Authors: Claire, Ford, Madeleine

What is the problem?

Find the shortest path, in terms of time, between popular locations in Vancouver using Dijkstra's algorithm. User can choose whether they would like to walk, bike, drive, or take transit.

What is the something extra?

Implement rich natural language querying for the user.

What did we learn from doing this?

It was very simple to represent a graph in Prolog given the fact that the language defines relations. A graph is essentially a map of relations between objects, and in our case, nodes which are related by weighted edges. The relations we were trying to represent were very simple, so Prolog was just fine for the task in that sense. We did not need to worry as much about the confines of data structures, as can be the case in other languages. We were able to create a representation however we wanted.

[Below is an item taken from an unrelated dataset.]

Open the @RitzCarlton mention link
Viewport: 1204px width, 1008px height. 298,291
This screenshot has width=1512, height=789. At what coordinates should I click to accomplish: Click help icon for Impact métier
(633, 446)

At first we attempted to create queues in working memory to keep track of lists of visited nodes, as well as the the shortest paths with accumulated length values as we recursed through all the nodes. This was done using assert/1, and assertz/1 to add to bottom of queue, and retract/1 to remove. Although this was an interesting approach to the problem, it became overcomplicated. The assert stacks were leading to inconsistencies with running the program since they essentially work like global variables, which makes programming quite hairy. What makes logical programming attractive is partly that not keeping state means everything is safely reusable. We found that there were simpler solutions.

Since Prolog finds all possible solutions to a clause, it was convenient to use to find the shortest path. We simply ran the program and found the smallest path within the set. Because we are using rules and facts to define the solution, our program ends up being much less verbose than if we were using an object-oriented approach.

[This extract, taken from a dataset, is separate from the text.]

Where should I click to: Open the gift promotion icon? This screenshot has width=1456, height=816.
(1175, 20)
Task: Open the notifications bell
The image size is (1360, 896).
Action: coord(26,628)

Because the program is stateless, this means that the user cannot really interact with the program and change any data. This is actually fine in our case because our graph is representing what is true about geographical locations. Someone who is simply looking for the shortest route somewhere is probably not needing to change the map in any way.

We also created a simple natural language interface to the route finder. This allows the user to query it for the shortest path of nodes between points A and B and the total time it takes to complete the journey. The user can ask questions like "how do I bike from here to there?." We then used Prolog to parse the query and then call the algorithm that returned a sentence describing the shortest path and the trip time. Prolog was useful for this functionality because it can easily parse the grammar of the query and then return facts about the relation between places.